[Task to carry out]:
Continue the article about James Anderson's early England career, picking up after its final sentence.

━━━ Page extract

His name was James Anderson - not Jimmy, because his mum didn't like it - and he was about to play his sixth professional one-day match. For England. At the MCG.
That winter Anderson had won a place on the academy tour to Australia on the back of an impressive first full season in county cricket and when Andy Caddick went down injured during England's triangular ODI series he was called in as cover. Nasser Hussain immediately saw enough to throw him in at the deep end, head first.
On debut he came in for some brutal treatment at the hands of Gilchrist and Ponting but England stuck with him and Anderson grew into the series, sending down six maidens in a superb spell of 1-12 in Adelaide - England's cheapest ten-over spell for 20 years. A fit again Caddick returned to the side but Anderson was retained. Nasser thought he had come across something special. He was about to be proved right.
World Cup group match v Pakistan, Cape Town, February 2003
4 for 29
"We were bowling second and we'd seen it swing in the first innings so we knew it would swing for a little bit, but because of the lights and the conditions it swung for longer than we expected. I still remember the wickets: I got Inzi [Inzamam ul-Haq] first, then Mohammad Yousuf, then a left-hander [Saeed Anwar] and the fourth was the keeper [Rashid Latif], with one that lifted a bit.
"In the meeting we'd had the night before Nasser had talked about getting Yousuf with a yorker early and I managed to get him first ball with one that swung. One thing that sticks in my mind is on my last ball - I think I'd gone for 25 off 9.5 overs - Nasser said, 'Whatever you do, just don't go for four'. Obviously the next ball went for four and I just heard Nasser at mid-off go, 'Noooooooo!'
"There was this temporary stand in the corner and I remember fielding down there. The atmosphere was incredible. It was also the first international match that my family had been to; my dad, uncle, granddad and cousin came over and just to know they were there to see that was brilliant. "
With Darren Gough and Andrew Caddick's Test careers all but over there was a gap in the market. After his World Cup exploits Anderson was proclaimed the saviour of England's pace attack - a daunting tag considering he had just played one full season with Lancashire and was yet to even don the whites for his country.
Touching 90mph, with the ability to swing the ball late, Anderson appeared to have the makings of a top-drawer Test seamer, but with South Africa touring that summer, England's rough diamond would be given an early examination against one of Test cricket's most prolific batting line-ups. First up though, Zimbabwe.

━━━━━━
━━━ Data supplied

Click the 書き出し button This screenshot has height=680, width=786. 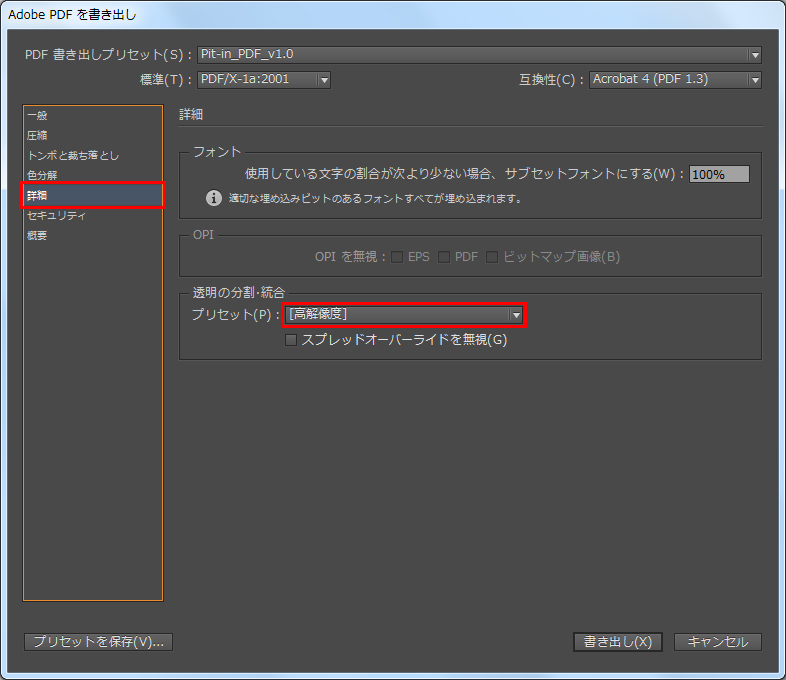pyautogui.click(x=617, y=642)
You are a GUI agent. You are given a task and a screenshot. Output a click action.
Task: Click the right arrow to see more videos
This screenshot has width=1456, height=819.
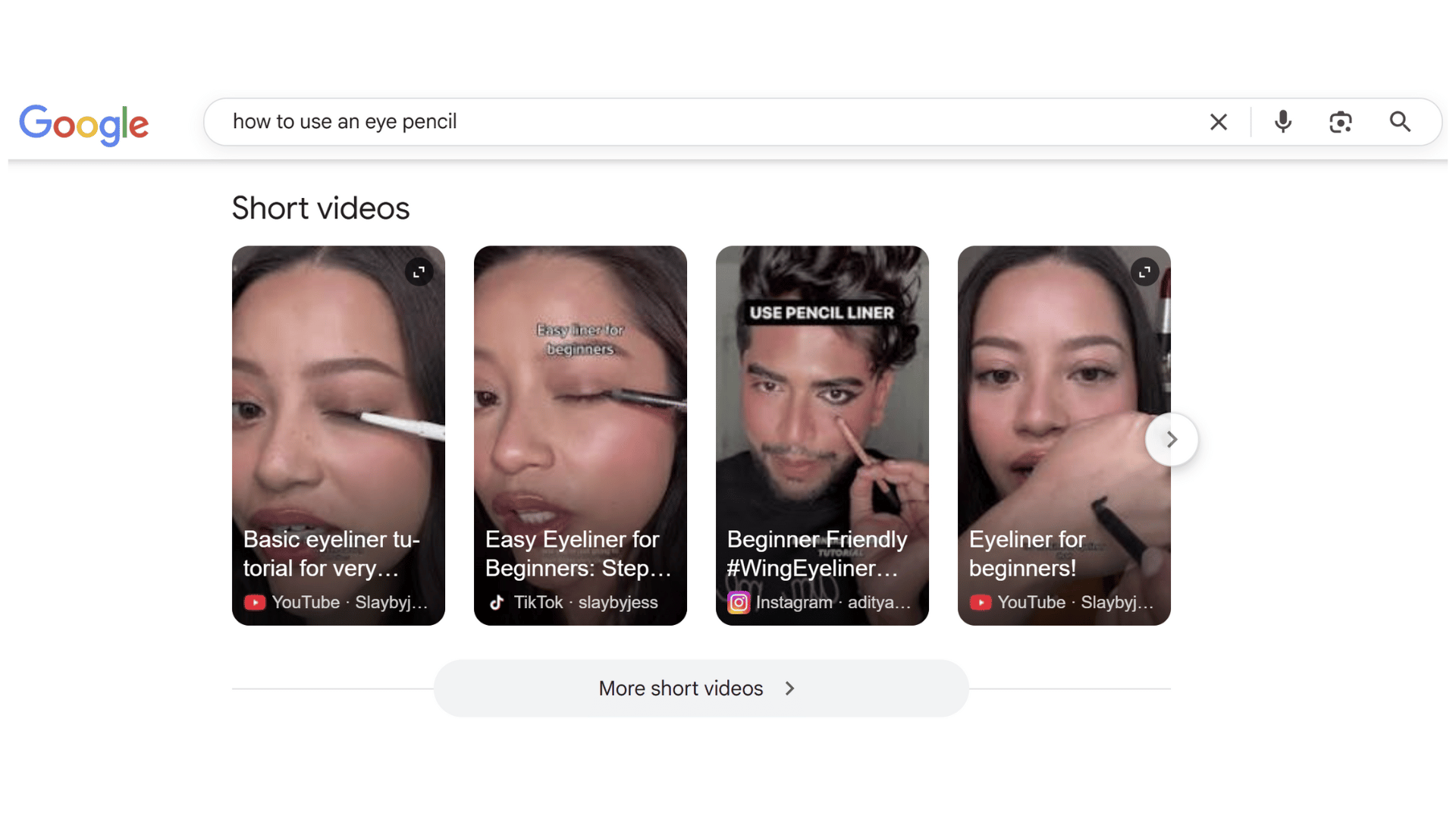[1171, 438]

━━━━━━

[Exercise result]:
First Test v Zimbabwe, Lord's, May 2003
5 for 73 and 0 for 65
"There were nerves. There was an expectation to do well in Test cricket having done well in the World Cup and I did feel that. There were some experienced guys around to talk to about my bowling and help me through the confidence stuff but I probably looked at the game completely differently to the way I do now. I was just thinking, 'This is amazing, I've actually been picked for a Test match.' I didn't know how long it would last so every time I got the ball I just tried to enjoy myself.
"The only way I knew really was to pitch it up and swing it and at the stage of my career that's what I was encouraged to do. I remember we batted first and I bowled a little bit on the evening of day one and kept getting clipped down to fine leg. I didn't know what to do! Nasser came up to me and said, 'Sorry, that's my fault,' and I think I bowled from a different end the next day and ended up taking four from the Pavilion End, which I've loved bowling from ever since."
Test series v South Africa, July-September 2003
15 wickets at 39.86
"No disrespect to Zimbabwe, but that had been quite a nice introduction to Test cricket. South Africa was a bit different and a big learning curve for me. I'd got an injury and because I'd just come into the team I didn't want to tell anyone about it. It was only a niggle but it was affecting my performance and my speed. I knew it was bothering me but I thought if I let them know I might get replaced and never get back in.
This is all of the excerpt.